Le recours, infondé, sera donc rejeté.

3. Les frais judiciaires de recours, arrêtés à 300 fr., seront mis à la charge de la recourante, qui succombe (art. 106 al. 1 CPC), et compensés avec l'avance versée, acquise à l'Etat de Genève (art. 111 al. 1 CPC).
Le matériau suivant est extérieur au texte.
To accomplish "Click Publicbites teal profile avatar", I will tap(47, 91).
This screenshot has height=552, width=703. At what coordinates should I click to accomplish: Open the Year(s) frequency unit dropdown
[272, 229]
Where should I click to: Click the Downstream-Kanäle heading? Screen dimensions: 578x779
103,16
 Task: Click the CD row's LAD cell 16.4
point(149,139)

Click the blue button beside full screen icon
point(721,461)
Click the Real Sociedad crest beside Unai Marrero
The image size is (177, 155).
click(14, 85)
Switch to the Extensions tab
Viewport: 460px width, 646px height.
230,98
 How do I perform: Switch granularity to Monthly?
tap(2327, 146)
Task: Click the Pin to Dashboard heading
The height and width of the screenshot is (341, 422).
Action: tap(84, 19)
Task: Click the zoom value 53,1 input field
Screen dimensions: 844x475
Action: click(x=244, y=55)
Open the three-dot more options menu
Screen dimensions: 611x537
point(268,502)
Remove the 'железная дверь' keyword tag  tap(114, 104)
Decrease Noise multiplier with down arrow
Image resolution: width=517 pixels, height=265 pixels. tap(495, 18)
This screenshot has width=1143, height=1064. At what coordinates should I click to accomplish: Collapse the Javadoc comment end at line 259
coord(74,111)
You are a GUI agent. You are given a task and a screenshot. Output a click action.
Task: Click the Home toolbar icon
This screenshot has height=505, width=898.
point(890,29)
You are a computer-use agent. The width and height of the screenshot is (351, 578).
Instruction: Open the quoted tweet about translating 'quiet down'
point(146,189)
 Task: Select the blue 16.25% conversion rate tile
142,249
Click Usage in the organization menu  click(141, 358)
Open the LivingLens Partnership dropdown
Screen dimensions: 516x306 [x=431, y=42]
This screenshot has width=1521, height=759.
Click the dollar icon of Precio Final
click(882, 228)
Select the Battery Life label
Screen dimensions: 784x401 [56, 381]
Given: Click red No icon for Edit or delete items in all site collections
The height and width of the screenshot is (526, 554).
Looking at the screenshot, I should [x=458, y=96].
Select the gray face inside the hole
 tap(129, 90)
Il ne sera pas alloué de dépens à l'intimée qui n'a pas répondu au recours.

* * * * *


PAR CES MOTIFS,
La Chambre civile :


A la forme :

Déclare recevable le recours interjeté le 25 octobre 2022 par A______ contre le jugement JTPI/11234/2022 rendu le 28 septembre 2022 par le Tribunal de première instance dans la cause C/8723/2022-8 SML.

Au fond :

Rejette ce recours.

Déboute les parties de toutes autres conclusions.

Sur les frais :

Arrête les frais judicaires de recours à 300 fr., les met à la charge de A______ et les compense avec l'avance fournie, qui reste acquise à l'Etat de Genève.

Dit qu'il n'est pas alloué de dépens de recours.

Siégeant :

Monsieur Laurent RIEBEN, président; Madame Fabienne GEISINGER-MARIETHOZ, Madame Nathalie RAPP, juges; Madame Marie-Pierre GROSJEAN, greffière.

 

Le président :

Laurent RIEBEN

 

La greffière :

Marie-Pierre GROSJEAN

 

 

 

 

Indication des voies de recours :

 

Conformément aux art. 113 ss de la loi fédérale sur le Tribunal fédéral du 17 juin 2005 (LTF; RS 173.110), le présent arrêt peut être porté dans les trente jours qui suivent sa notification avec expédition complète (art 100 al. 1 LTF) par-devant le Tribunal fédéral par la voie du recours constitutionnel subsidiaire.

 

Le recours doit être adressé au Tribunal fédéral, 1000 Lausanne 14.

 

Valeur litigieuse des conclusions pécuniaires au sens de la LTF inférieure à 30'000 fr.